Federal Class Action Fairness Act of 2005 (CAFA) did not Shift Burden of Proving $5 Million Amount in Controversy to Plaintiff and Plaintiff’s “Damages-Limitation Provision” could be used to Avoid Federal Court Provided Plaintiff did not Thereafter Seek to Recover More than $5 Million Third Circuit Holds
Plaintiff filed a putative class action in New Jersey state court based on false advertising claims in the sale of the skin cream StriVectim-SD and asserting various state law claims. Morgan v. Gay, 471 F.3d 469, 471 (3d Cir. 2006). Defense attorneys removed the class action to federal court under the federal Class Action Fairness Act of 2005 (CAFA), and plaintiff moved to remand the class action to state court. Id. The district court granted the motion, concluding that defense attorneys had failed to establish CAFA’s $5,000,000 amount-in-controversy requirement, and the Third Circuit granted the defense leave to appeal. Id., at 471-72. As a matter of first impression in the Third Circuit, the Court of Appeals held that CAFA did not shift to plaintiff the burden of proving the amount in controversy for removal purposes, and affirmed the district court order remanding the class action to state court.
With respect to the amount in controversy, plaintiff’s class action complaint expressly stated that the damages sought in the action, including treble damages and punitive damages, “‘shall not [in total] exceed $5 million in sum or value.'” Morgan, at 471. The district court granted the motion to remand because the defense had not established that the amount in controversy met the $5 million threshold. Id. On appeal, the Third Circuit first addressed whether CAFA shifted the burden of establishing federal court jurisdiction from the defense to the plaintiff. Id., at 472. The Circuit Court agreed with defense attorneys that the legislative history evidenced a willingness to “switch the burden of proof from the party seeking removal to the party seeking remand,” id., but ultimately concluded – as a matter of first impression in the Third Circuit – that CAFA did not alter the time-honored burden of proof and held that “the party seeking to remove the case to federal court bears the burden to establish that the amount in controversy requirement is satisfied,” id., at 473.
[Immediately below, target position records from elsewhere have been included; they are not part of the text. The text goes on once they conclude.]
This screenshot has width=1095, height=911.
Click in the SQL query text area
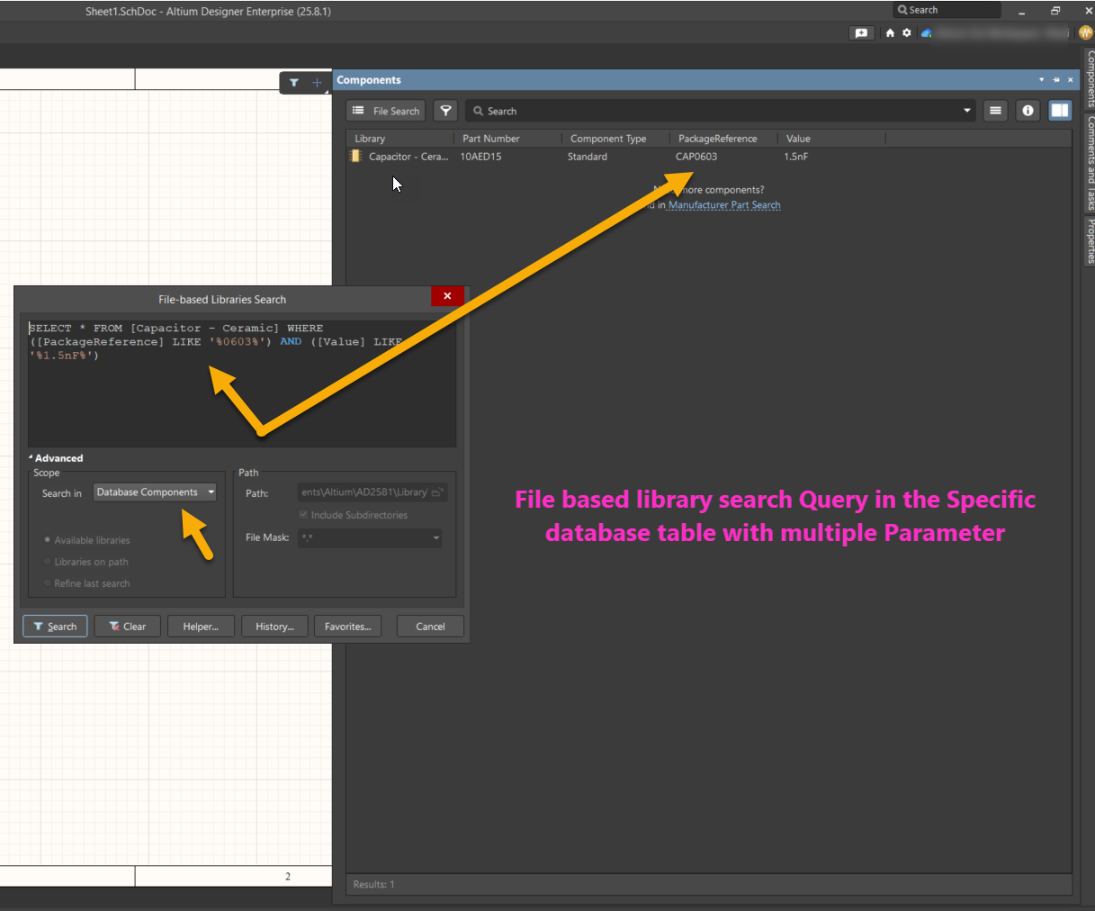click(x=241, y=396)
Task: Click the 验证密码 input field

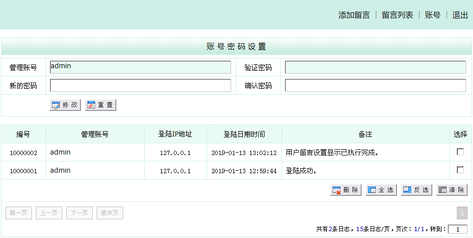Action: [x=375, y=67]
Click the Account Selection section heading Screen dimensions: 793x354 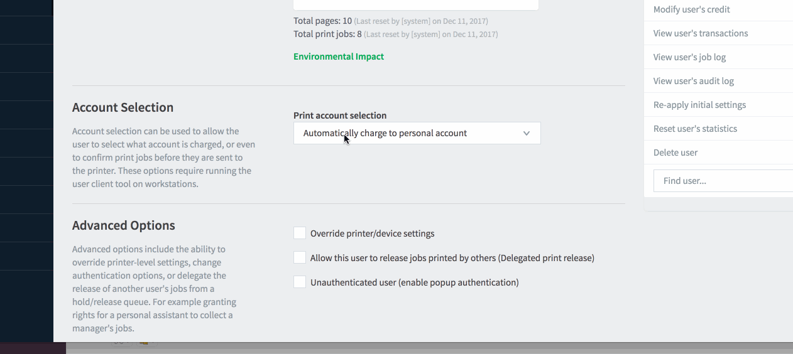click(x=123, y=107)
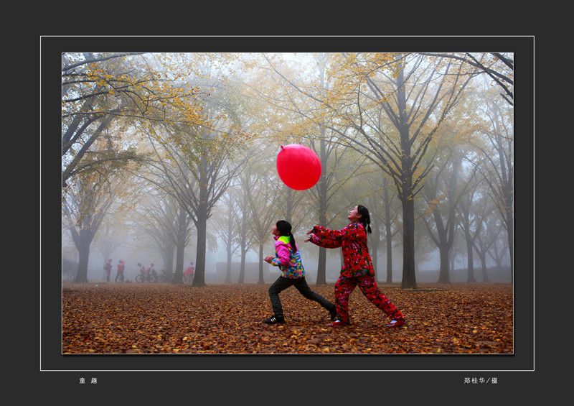Click the bicycle in the foggy background
The height and width of the screenshot is (406, 574).
(143, 277)

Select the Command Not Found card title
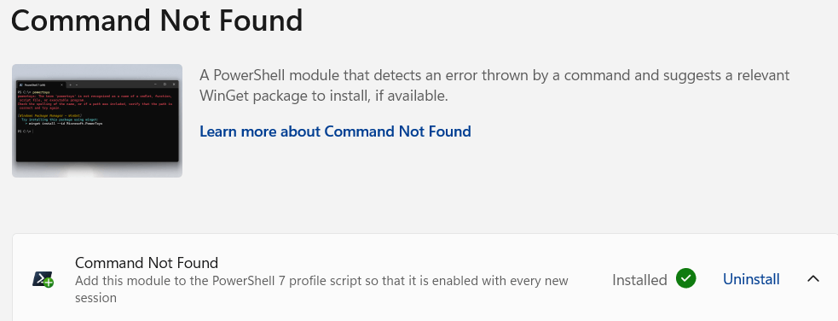point(147,263)
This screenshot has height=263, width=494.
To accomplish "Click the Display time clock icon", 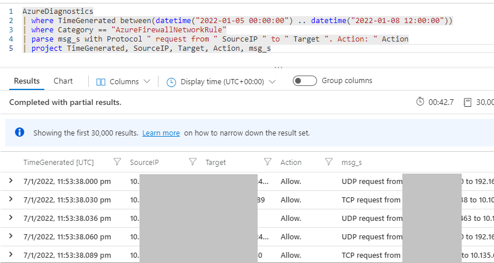I will click(x=171, y=82).
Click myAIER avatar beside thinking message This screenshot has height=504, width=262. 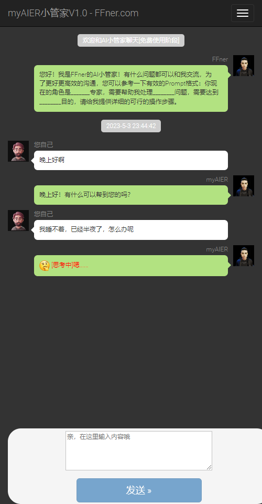click(244, 256)
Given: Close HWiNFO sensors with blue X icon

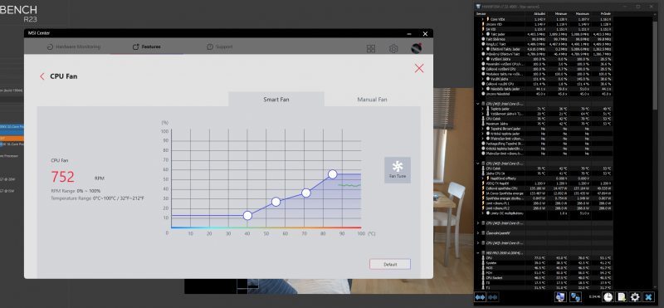Looking at the screenshot, I should (x=648, y=297).
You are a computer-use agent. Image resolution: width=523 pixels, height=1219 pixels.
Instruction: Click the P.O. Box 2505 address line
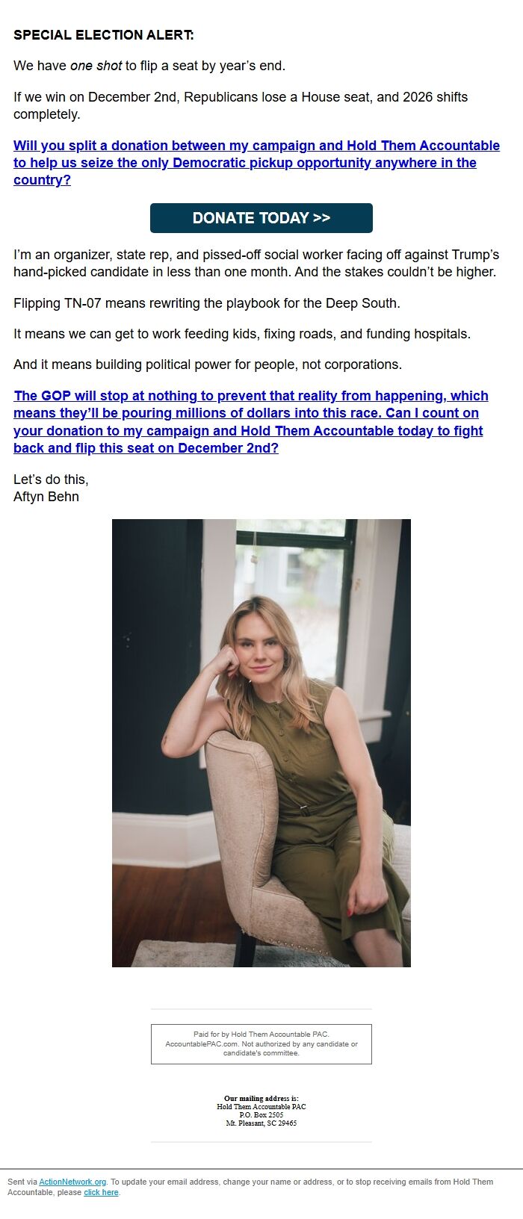[261, 1115]
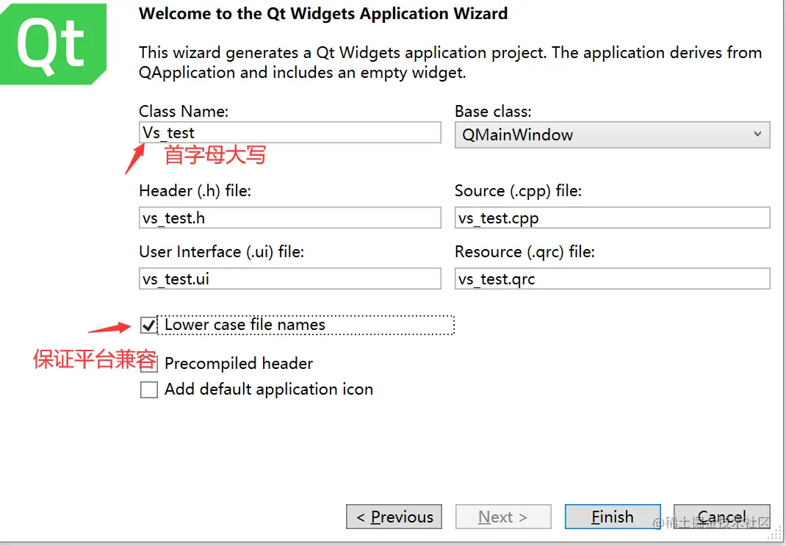Click the wizard's Welcome title heading
Viewport: 786px width, 546px height.
[x=323, y=14]
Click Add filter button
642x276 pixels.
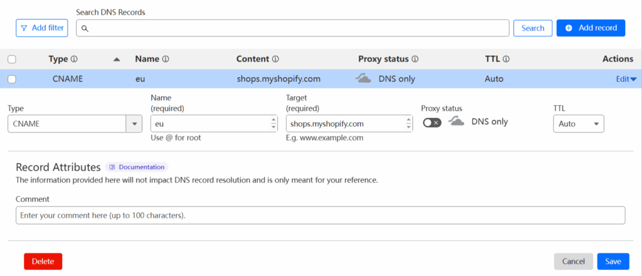pyautogui.click(x=41, y=28)
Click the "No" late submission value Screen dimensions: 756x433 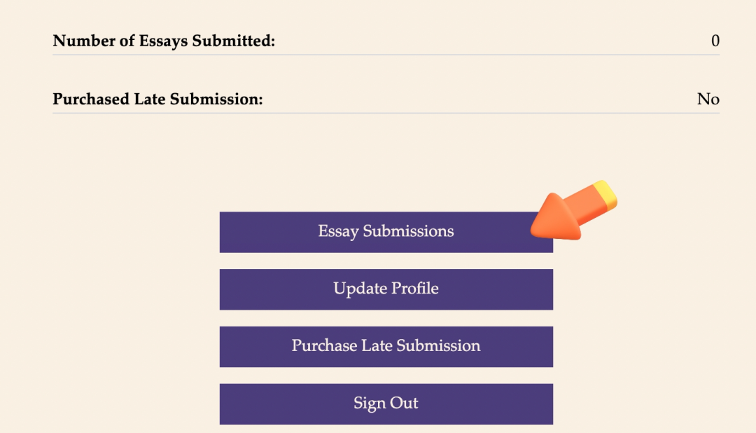click(x=708, y=99)
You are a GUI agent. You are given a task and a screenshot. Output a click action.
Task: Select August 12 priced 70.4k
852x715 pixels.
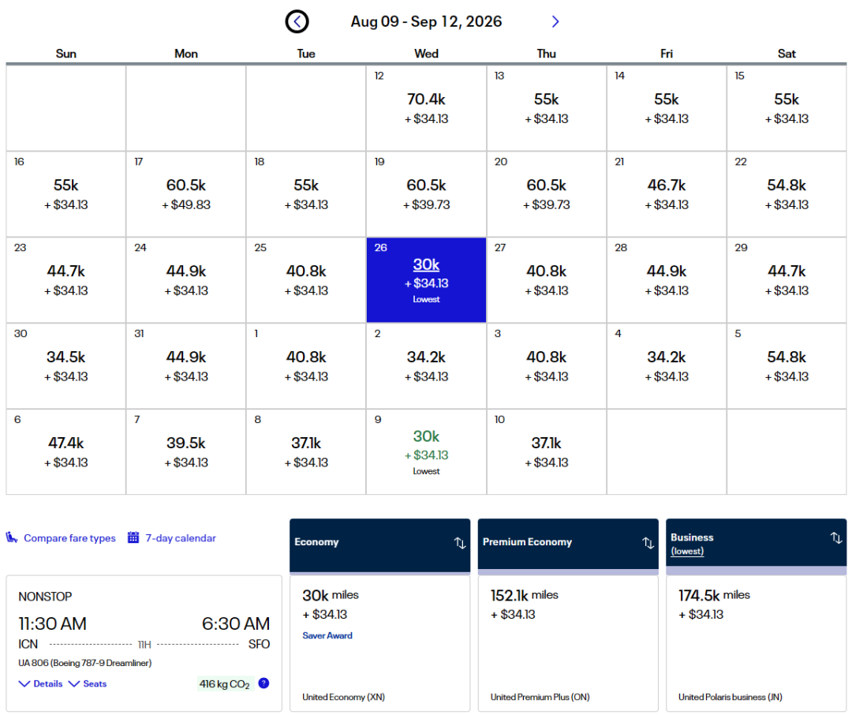pos(426,107)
Turning to whether the district court erred in its analysis, the Circuit Court recognized that “[t]he Supreme Court has long held that plaintiffs may limit their claims to avoid federal subject matter jurisdiction.” Morgan, at 474 (citation omitted). The Third Circuit held that CAFA did not alter this rule. Id. The question in this case, then, became one of “good faith,” id.; if it was clear that plaintiff’s damages would “in all likelihood exceed[] $5 million” then the Court of Appeals may have reached different conclusion, id., at 475. However, the defense failed to establish a likelihood of punitive damages, provided no information as to the amount of profit allegedly subject to disgorgement, and did not submit sales information in support of a damage analysis. Id., at 475-76. The upshot of the limited amount of evidence submitted by the defense was that the Third Circuit held that defense attorneys had not shown “to a legal certainty, that the amount in controversy exceeds the statutory minimum.” Id., at 476.
Finally, the Circuit Court addressed the “risk” that plaintiff could recover in state court more than $5 million despite the express limitation contained in the class action complaint. The Third Circuit noted the “tension” presented by a legal analysis of the issue, and ultimately stated at page 477: “we admonish that a verdict in excess of the [$5 million] demand could well be deemed prejudicial to the party that sought removal to federal court when the party seeking remand uses a damages-limitation provision to avoid federal court.”
NOTE: Originally the class action had been filed in federal court on behalf of a nationwide class, but plaintiff voluntarily dismissed that complaint and filed a new class action lawsuit in New Jersey state court. Morgan, at 471.